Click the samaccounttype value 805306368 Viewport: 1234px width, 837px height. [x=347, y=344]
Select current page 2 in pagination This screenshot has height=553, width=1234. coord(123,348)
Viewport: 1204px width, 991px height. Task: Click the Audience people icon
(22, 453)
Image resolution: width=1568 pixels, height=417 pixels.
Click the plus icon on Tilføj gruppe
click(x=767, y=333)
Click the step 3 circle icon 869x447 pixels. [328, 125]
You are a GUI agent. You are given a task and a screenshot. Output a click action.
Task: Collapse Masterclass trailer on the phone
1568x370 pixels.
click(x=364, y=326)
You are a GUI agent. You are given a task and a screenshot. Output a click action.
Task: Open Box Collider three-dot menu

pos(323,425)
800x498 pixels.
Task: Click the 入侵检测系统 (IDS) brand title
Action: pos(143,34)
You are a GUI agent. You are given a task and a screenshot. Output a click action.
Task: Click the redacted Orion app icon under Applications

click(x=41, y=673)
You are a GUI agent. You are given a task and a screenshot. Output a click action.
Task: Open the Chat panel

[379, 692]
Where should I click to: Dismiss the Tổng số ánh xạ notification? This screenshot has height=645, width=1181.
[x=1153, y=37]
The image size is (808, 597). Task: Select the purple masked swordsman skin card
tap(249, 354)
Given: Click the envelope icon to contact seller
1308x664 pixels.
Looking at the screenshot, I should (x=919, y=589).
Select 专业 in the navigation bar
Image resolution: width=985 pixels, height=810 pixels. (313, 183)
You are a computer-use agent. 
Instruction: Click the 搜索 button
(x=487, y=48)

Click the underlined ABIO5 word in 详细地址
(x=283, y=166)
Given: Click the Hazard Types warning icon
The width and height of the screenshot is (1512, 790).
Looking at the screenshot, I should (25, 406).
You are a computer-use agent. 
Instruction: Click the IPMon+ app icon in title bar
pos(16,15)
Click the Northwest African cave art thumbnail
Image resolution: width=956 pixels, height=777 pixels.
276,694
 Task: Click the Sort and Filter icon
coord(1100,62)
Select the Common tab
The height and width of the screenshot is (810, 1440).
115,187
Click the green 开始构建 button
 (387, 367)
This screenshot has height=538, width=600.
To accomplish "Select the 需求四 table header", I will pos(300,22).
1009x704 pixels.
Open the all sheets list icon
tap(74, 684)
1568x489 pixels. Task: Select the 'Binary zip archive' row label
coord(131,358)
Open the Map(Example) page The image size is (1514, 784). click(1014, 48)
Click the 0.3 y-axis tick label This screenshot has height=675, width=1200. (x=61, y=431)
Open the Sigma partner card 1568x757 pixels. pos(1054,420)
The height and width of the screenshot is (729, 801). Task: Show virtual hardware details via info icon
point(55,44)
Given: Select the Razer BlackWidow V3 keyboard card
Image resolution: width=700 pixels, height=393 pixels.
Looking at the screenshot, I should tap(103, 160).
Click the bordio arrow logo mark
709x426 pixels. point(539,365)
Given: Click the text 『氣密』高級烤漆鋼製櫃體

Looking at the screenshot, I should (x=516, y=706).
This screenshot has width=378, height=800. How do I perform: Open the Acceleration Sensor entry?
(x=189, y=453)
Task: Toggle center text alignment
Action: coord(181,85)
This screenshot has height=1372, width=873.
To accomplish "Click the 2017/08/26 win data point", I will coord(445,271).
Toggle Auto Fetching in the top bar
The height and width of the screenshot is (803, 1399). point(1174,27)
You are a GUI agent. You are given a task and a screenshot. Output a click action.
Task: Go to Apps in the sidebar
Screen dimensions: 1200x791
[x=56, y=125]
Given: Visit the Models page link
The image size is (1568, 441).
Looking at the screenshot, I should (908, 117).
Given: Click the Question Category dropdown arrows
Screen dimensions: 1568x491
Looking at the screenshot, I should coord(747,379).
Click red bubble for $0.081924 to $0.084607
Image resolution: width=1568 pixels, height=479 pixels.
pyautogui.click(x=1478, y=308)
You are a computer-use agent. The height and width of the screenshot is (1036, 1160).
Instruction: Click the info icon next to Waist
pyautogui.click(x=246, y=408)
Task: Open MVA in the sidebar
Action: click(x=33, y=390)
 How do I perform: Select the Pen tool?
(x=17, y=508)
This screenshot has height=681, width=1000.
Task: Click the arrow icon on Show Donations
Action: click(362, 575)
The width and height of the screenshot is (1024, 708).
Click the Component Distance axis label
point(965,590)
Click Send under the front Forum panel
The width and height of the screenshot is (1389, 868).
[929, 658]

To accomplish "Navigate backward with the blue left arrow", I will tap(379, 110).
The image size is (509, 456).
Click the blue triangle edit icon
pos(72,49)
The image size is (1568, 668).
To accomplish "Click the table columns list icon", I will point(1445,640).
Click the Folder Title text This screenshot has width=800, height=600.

Exercise details: Look over the records above and say how many lines hold the word "table", giving the number alone.

Result of this task: 2